Task.
Go through the listing below and copy out every line that contains the string "This".

The data.
▼

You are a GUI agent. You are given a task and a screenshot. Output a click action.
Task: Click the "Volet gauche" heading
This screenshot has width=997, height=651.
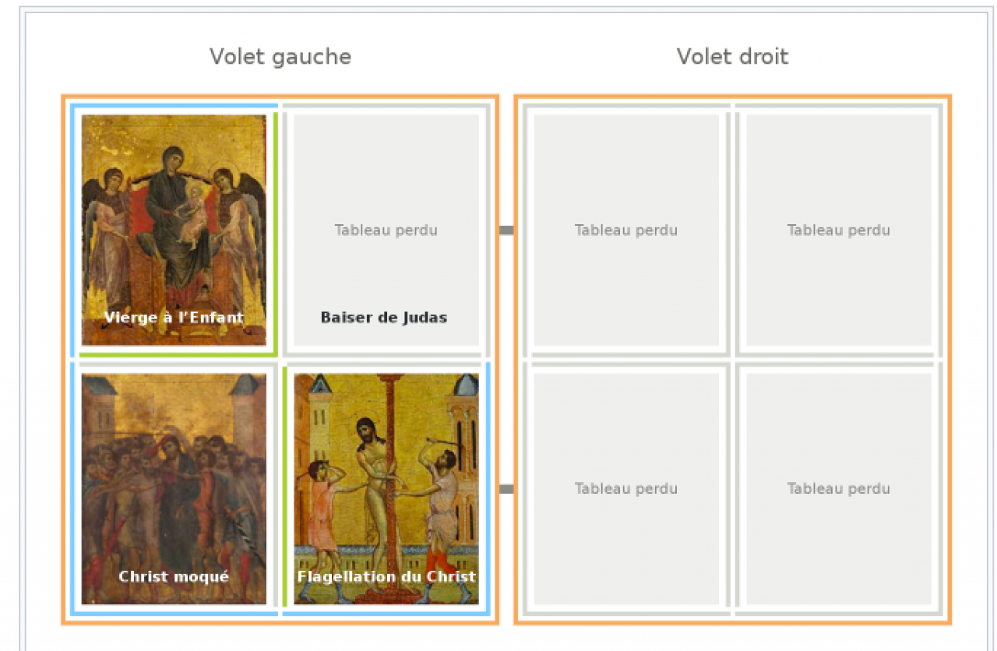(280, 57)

▲
▼

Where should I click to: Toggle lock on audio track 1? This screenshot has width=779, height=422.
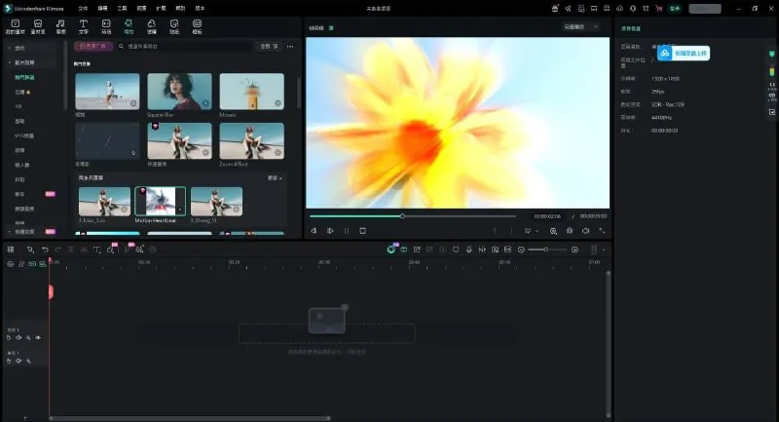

▲

Solution below.
This screenshot has width=997, height=651.
Where should I click to: Toggle lock on audio track 1? This screenshot has width=779, height=422.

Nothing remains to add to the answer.